== Task data ==

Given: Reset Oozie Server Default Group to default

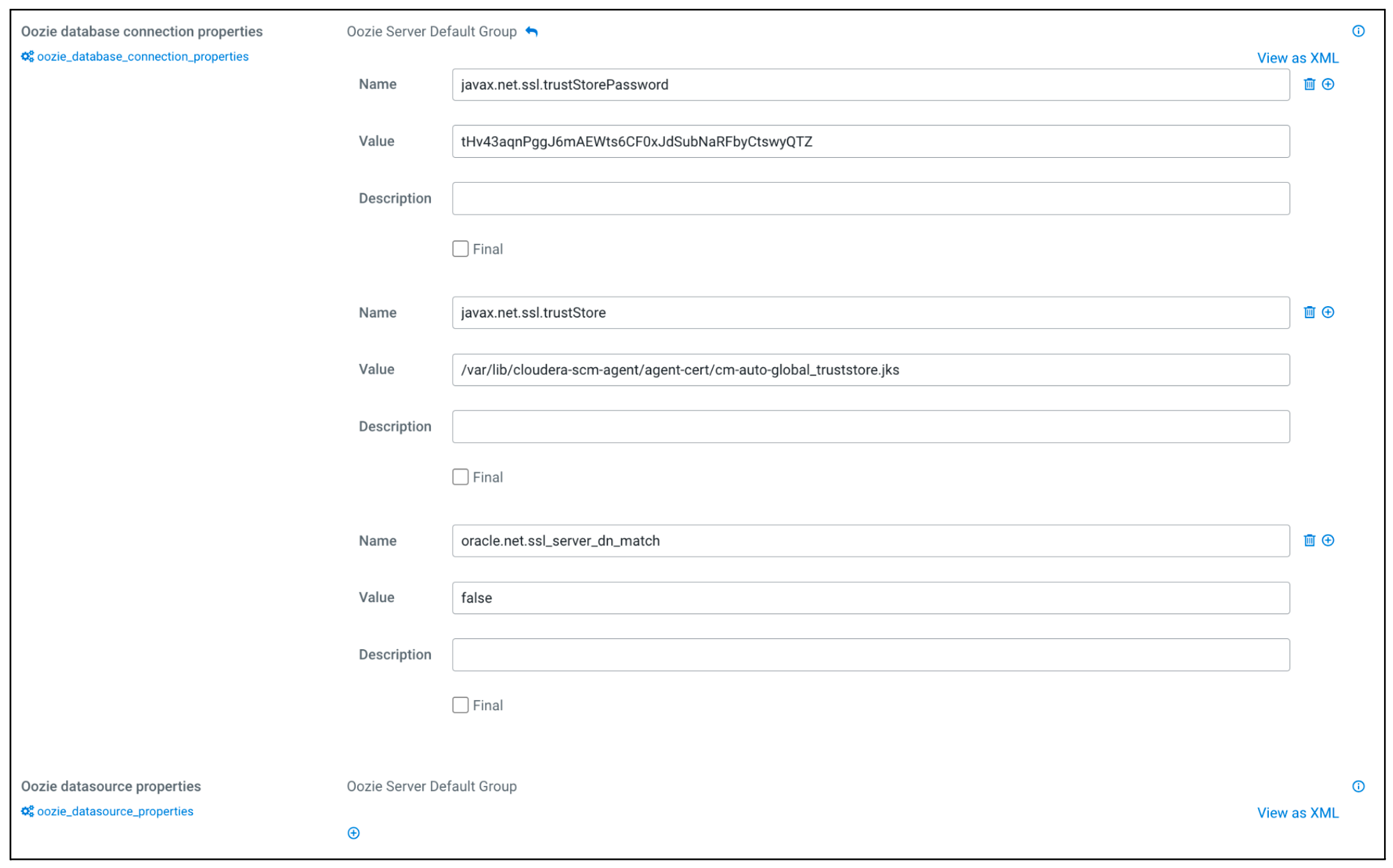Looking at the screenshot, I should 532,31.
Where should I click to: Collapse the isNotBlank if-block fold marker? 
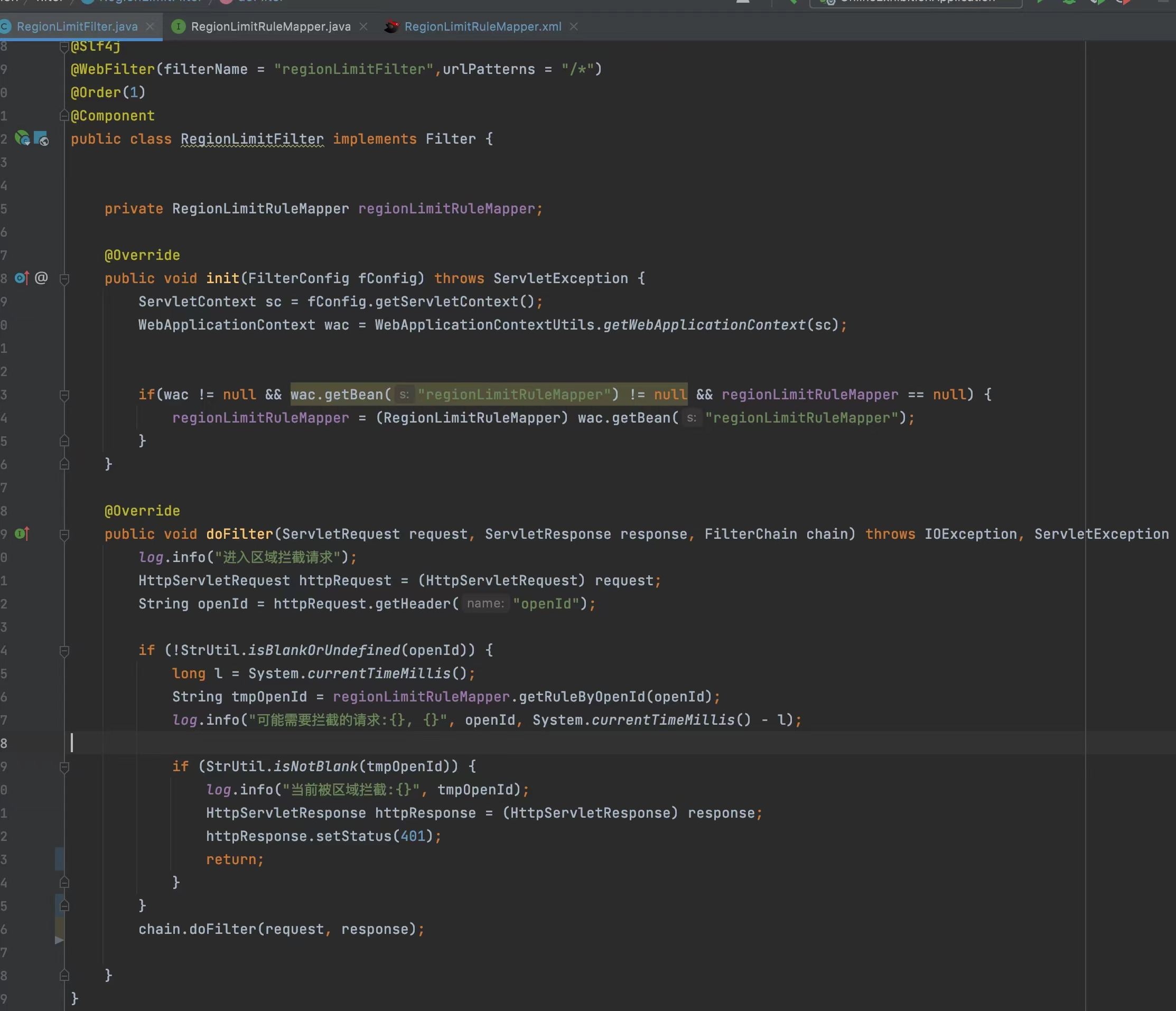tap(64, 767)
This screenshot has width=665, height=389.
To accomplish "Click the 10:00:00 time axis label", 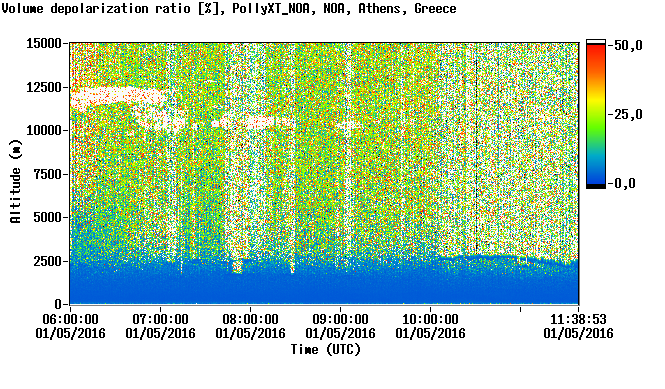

===

● Aim of the task
Convert the lines of the entries above into a Markdown table with the columns "Row" and "Text," numbering each line and omitting blank lines. Leave the pictures out of the table.

● Solution for this task
| Row | Text |
|---|---|
| 1 | Given: Reset Oozie Server Default Group to default |
| 2 | Looking at the screenshot, I should 532,31. |
| 3 | Where should I click to: Collapse the isNotBlank if-block fold marker?  |
| 4 | tap(64, 767) |
| 5 | This screenshot has width=665, height=389. |
| 6 | To accomplish "Click the 10:00:00 time axis label",  |